Last full day visiting family and then I am off, back to Capestang and my little French life! My time visiting went by so fast but I did manage to fit in more than I expected. A few last minute squeeze ’em ins, and some last minute, not going to see ’ems, but over all I managed to hit all the municipalities of the lower mainland more than once.
I was driving home to Mom’s in Marpole from White Rock on the first sunny day since arriving and when I opened my window a waft of fresh cut grass hit me. I hadn’t smelled that fresh earthy smell in over 4 1/2 years and it cut me off at the knees. It took me back to my childhood living on Vancouver Island mowing the backyard in Duncan, then to my first house in Surrey beside the train tracks lying out in the yard on a lazy Sunday and lastly to South Surrey across from Sunnyside park when I strapped my baby boy to my body so I could cut the massive plot of land before Alfonz came home from work. France doesn’t have grass, not like this, and I didn’t even realize I missed it until that very moment. I guess there are moments between the endless amounts of rain that I do miss and coming home alone made me realize many things. This is my full circle moment, where I tie up loose ends and the for certain moments I need to feel.
I could not come back to Vancouver to live. Never say never, I know, but for now this is how I feel. I am still experiencing some culture shock in my old culture, that goes to say; I had forgotten the grandeur of my old life, the enormous size of things and the wide open spaces. The cake with tea after breakfast, the Starbucks coffee and cake after lunch and the celebrations all serving delicious cakes. It is the opposite to my French host culture where a bite is enough and to savour the flavours is to yield discipline. My friend Greg (aka Mark) explained this to me. It is the difference between the fine wine and cheese customs in Europe and ‘eating cake’ is the symbol of overconsumption.
He told me the story of the first Italians who reached North America and to their surprise everyone served cake, and the Americans became known as “Mangia Cakes” or the ‘cake eaters’ as a derogatory term. It put things into perspective for me on my last day in Vancouver watching people consume; the piled high carts at Costco, the shiny new cars whizzing by in the right hand lane and I see the clarity of this lesson. I know what I have gained, but don’t be fooled, I also know what I have lost.
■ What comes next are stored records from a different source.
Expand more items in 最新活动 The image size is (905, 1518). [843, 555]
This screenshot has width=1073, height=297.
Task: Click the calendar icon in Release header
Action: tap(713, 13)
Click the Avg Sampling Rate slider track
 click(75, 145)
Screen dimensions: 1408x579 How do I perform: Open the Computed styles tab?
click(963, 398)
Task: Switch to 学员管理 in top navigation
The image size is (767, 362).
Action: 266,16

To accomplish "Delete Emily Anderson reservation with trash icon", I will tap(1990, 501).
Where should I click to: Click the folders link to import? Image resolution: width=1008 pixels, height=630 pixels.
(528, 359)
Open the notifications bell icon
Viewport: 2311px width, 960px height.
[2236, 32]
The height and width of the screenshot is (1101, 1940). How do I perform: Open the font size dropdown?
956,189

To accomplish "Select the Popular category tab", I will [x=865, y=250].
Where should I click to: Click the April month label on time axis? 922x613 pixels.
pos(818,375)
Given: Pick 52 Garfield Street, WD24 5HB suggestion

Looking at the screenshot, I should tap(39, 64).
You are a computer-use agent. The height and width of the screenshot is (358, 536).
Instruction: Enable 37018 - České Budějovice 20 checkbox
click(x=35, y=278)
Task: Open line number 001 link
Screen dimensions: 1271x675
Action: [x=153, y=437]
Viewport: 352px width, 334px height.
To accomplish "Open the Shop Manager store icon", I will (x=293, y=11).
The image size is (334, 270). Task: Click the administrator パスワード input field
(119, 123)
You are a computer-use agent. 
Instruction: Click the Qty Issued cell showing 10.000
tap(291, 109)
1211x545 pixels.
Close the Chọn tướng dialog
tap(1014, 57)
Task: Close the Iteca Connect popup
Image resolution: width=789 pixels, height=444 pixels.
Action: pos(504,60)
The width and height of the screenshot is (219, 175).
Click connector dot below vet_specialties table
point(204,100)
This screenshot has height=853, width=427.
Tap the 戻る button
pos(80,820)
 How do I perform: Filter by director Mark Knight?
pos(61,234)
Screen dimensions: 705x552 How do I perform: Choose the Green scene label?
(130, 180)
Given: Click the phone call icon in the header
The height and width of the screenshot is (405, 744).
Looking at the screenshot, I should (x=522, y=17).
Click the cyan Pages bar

I was going to do one more lap through South Surrey to recapture, and download the image of my old neighbourhood to a fresh new memory; the park where my kids grew up and took their first steps, my neighbours who I love (Barb and Ken) and to perhaps find one more person to surprise… but I decided against it. This will be my last time in White Rock during this trip and the realization of this thought saddened me. It comforts me to know everyone is doing well, that everyone is still plugging away, and growing and changing too. I got to glimpse at what my life might have been like if we stayed, how much we would get for our home today with the high real estate cash-ins and inflated markets, the outrageous price of food, and I got to experience the fast paced rat race again. I still have no regrets.
However the people in my play, my people who have stayed in contact with me over the years, mostly thanks to Facebook, are among the nicest in the world. They remind me that the “show” has finished its run. We pick up our conversations where we left off, but I am not the centre of this life anymore, I am more a guest star doing a cameo appearance. And I am ok with that.
Just like the smell of grass that I didn’t know was lacking in my life, my friends remind me of the amazing life I once had in Vancouver, who I was before France and they help me measure how far I have come. I thank them all for loving me unconditionally. I am grateful for these constants in my life, no matter how much time passes. And just like the best plays, we can always count on a revival. In fact I am looking forward to many, maybe even a few in the French version of the play as they make their way to see me!
In some ways it feels like I went away to University for 4 1/2 years and have come back for the holidays. While away of course I have grown and changed, developed myself in many different directions but my friends and family remind me of who I am at my core. The person that cannot change no matter how much I try. They were my push-off wall to start on this European adventure, those who gave me courage. They are a great reminder of all things rooted that stay the same; even in this crazy paced mache speed Vancouver life.
Our culture in Canada is one of connections, progressions, diversity, common ground and the necessity of the two income family template. Canada is just to a fault, constitutionally protecting our equality. Families plug away at building a life while giving the best they can to their families no matter where we are originally from.
I watch some friends drown in the pace of their life in Canada and others thrive. However, it isn’t better or worse in the lower mainland, it’s different to what I am now used to. Canadian culture is not watered down because of the melting pot multicultural society. Oh contraire mon frere. It is complex and layered, open and accepting. After all whatever Canada is or isn’t, it does create an environment to harvest nice, good, and loving people.
Some people say what culture, hotdogs and hockey? Baseball and poutine? Gun control and same sex marriages? Peacekeeping, park protecting and poverty eliminating! I say, granola-rich culture based on the great outdoors, love of our fellow man, cycling and recycling throughout town. Our freedoms make Canada open to all and a place where anything is truly possible.
Canada, don’t listen to the ones that say you don’t have culture! You do to! Hold on to it, as trivial as it may seem to you, because once it is gone, you will search the world through and will never find anything like it again. I am still Canadian.